Today, as we have just said, young-adult relations have changed significantly compared to the time of Don Bosco, which also results, in this perspective, in a radically new way of interpreting and experiencing the idea and the very role of educator as “father”, “brother”, “friend”. First of all it is necessary that, one does not consider oneself anymore the possessor and sole interpreter of the system, and thus impose or propose prepackaged certainties; it is also necessary that one makes oneself capable of interpreting the needs of young people which they themselves find it difficult to express, of accompanying them in their arduous search for answers to questions on fundamentals of life, of respecting their right to be and feel themselves to be the protagonists, of reducing one’s primary function in order to educate oneself while one educates, be it on the easy terrain of comparison or on that which is difficult, but equally useful, of an inevitable conflict.

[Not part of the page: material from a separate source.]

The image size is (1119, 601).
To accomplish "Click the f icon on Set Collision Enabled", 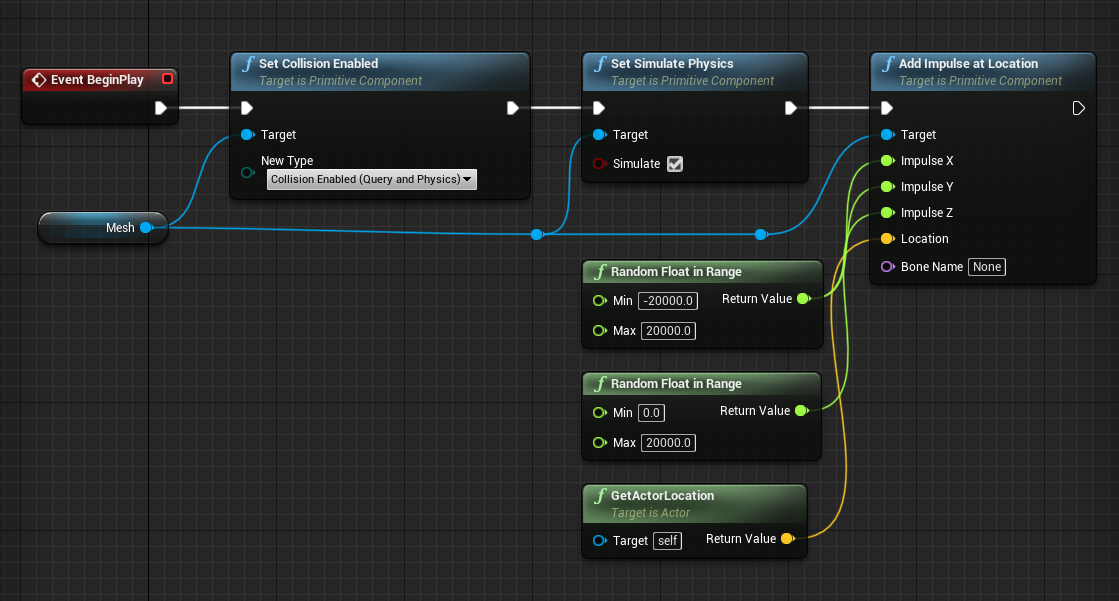I will pos(247,63).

In the educator, the young are not looking so much for a father who thinks of everything in his place, a friend who organizes leisure, a brother who is interested in his growth, an adult who issues orders, or an overseer who threatens with punishments, but a man who is capable of standing next to him, more attentive to his person than to the general needs of education, more available to offer him a positive contribution to the development of his untapped potential, than one who is only attentive to neutralize the elements that are negative and counterproductive.
Conclusion
All that remains is to conclude, not so much with an exhortation to deepen the narrow concept of the Preventive System, but with an invitation to expand the understanding of prevention as meditated early (precoce) and extensive intervention, that promotes a series of initiatives to target the resources of each group of young people towards attractive and valid projects, and to prepare for them opportunities for growth that not only promote knowledge of the world and things – more than enough of this is provided on the internet – but also make them grow in the meaning of life and to have a taste for what is good and positive.
To educate in these circumstances, by proposing valid and engaging experiences; make the young people grow from within relying on their inner freedom and by opposing external conditioning; “win the hearts” of the young in order to lure them serenely towards true values, correct deviations, and help them keep their passions under control; prepare them for the future by combining the formation of the mind with the acquisition of practical skills; arrive where the behaviour of young people are born and take root, in order to develop in them a personality capable of making their own decisions and discernment; qualify young people to the concreteness of social and ecclesial life: here is the difficult task of the educator who wants to be inspired by the Preventive System of Don Bosco.
The roots are solid, the sources clear, and from these can be reborn, in rich forms of the future an updated “New Preventive System”, already advocated by the Rector Major Fr. Egidio Viganò, but not yet organically produced. It will emerge, thanks to the joint efforts of prepared groups, associated not only as legally “authoritative” members, which naturally envisage not only the necessary involvement of the Salesians of Don Bosco, Daughers of Mary Help of Christians, Salesian Cooperators, Past Pupils, and other groups in the Salesian Family, but also the help of historians, theologians, spiritual masters, experts in educational science, educators and pastors. The “New Education”, which must match the “New Evangelization”, cannot miss the important contribution of a “New Preventive System”.